**WORK INSTRUCTION**
Your task is to give the number of lines below that contain "Share". Give no other text.

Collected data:
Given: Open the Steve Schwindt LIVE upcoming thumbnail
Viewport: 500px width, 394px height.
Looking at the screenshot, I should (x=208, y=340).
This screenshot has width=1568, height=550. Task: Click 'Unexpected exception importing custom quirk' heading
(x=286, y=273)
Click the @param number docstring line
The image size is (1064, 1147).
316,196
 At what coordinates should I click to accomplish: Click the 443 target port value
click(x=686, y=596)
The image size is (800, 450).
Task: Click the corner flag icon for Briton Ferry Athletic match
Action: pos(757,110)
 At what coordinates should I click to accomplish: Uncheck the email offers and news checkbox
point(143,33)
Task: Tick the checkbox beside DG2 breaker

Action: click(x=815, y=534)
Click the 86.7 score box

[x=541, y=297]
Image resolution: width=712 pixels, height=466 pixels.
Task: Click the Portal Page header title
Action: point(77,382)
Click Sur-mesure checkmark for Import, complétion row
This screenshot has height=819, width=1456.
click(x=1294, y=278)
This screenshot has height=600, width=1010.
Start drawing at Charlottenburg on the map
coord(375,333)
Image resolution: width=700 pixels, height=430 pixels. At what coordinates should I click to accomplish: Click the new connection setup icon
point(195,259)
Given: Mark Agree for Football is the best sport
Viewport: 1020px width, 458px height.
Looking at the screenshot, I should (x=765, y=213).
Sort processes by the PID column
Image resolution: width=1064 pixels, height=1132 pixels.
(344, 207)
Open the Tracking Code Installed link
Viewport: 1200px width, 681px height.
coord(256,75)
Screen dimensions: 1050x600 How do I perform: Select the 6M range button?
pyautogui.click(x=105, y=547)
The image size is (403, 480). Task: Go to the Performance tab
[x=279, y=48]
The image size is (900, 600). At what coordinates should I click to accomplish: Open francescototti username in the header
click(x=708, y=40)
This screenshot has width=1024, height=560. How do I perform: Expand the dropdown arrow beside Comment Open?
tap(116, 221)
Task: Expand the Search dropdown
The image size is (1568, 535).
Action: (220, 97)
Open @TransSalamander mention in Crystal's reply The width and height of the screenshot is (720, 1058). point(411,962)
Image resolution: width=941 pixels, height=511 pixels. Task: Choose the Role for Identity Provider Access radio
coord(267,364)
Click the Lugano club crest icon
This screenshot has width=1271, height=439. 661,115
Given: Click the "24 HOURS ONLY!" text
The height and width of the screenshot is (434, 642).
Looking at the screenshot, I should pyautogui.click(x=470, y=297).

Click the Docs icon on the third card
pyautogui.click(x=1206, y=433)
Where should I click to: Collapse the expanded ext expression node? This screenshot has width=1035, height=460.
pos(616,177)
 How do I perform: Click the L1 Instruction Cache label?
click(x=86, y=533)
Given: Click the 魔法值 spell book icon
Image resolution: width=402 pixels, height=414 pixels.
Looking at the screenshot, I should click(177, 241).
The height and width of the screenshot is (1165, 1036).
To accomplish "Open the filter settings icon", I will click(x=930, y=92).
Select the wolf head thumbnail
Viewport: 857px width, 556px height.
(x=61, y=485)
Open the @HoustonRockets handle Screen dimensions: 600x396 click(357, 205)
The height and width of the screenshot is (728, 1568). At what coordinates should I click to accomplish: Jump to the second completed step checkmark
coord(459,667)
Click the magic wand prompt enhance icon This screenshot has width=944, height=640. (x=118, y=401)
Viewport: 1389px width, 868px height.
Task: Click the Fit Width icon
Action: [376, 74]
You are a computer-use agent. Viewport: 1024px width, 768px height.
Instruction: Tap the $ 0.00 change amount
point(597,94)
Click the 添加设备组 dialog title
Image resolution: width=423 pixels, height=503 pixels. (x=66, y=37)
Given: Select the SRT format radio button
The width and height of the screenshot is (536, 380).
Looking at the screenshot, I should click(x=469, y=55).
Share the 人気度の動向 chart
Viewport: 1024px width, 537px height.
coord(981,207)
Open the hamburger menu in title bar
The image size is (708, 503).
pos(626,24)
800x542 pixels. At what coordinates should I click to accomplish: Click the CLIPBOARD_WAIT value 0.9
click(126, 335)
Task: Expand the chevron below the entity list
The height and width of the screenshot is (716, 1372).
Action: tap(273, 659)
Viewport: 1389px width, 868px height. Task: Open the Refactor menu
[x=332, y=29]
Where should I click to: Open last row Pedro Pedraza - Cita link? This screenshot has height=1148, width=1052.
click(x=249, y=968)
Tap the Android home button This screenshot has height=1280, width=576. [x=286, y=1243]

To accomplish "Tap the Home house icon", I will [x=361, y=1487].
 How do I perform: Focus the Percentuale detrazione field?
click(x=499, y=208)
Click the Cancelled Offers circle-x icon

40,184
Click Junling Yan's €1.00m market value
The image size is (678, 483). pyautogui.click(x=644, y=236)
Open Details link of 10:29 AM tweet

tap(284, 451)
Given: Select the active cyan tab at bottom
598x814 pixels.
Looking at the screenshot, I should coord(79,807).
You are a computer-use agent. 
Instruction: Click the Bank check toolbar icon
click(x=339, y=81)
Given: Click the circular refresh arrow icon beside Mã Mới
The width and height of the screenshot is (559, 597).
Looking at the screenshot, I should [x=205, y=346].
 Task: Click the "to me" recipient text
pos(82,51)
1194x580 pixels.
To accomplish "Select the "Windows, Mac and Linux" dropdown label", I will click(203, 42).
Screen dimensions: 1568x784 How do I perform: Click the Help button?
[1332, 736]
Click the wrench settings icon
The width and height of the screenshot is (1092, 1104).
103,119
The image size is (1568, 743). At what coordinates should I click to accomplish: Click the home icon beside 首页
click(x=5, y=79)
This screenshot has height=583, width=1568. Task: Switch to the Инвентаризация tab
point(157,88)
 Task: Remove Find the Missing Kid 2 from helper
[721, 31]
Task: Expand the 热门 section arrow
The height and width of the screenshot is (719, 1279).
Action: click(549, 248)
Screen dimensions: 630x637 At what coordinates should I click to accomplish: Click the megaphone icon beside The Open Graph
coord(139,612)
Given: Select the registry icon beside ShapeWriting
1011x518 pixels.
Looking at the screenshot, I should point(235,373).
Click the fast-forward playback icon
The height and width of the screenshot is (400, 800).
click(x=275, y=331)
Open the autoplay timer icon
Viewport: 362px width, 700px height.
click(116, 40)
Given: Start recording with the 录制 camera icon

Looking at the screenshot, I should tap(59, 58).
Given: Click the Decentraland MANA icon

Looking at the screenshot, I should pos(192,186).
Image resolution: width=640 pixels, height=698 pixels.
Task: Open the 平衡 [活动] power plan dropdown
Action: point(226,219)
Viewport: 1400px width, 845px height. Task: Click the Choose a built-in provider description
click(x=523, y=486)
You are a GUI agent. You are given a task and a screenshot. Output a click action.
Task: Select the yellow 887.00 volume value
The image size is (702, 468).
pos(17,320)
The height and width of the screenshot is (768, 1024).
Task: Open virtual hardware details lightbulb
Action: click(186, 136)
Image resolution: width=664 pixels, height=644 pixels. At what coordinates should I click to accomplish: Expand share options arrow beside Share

**EXPECTED ANSWER**
2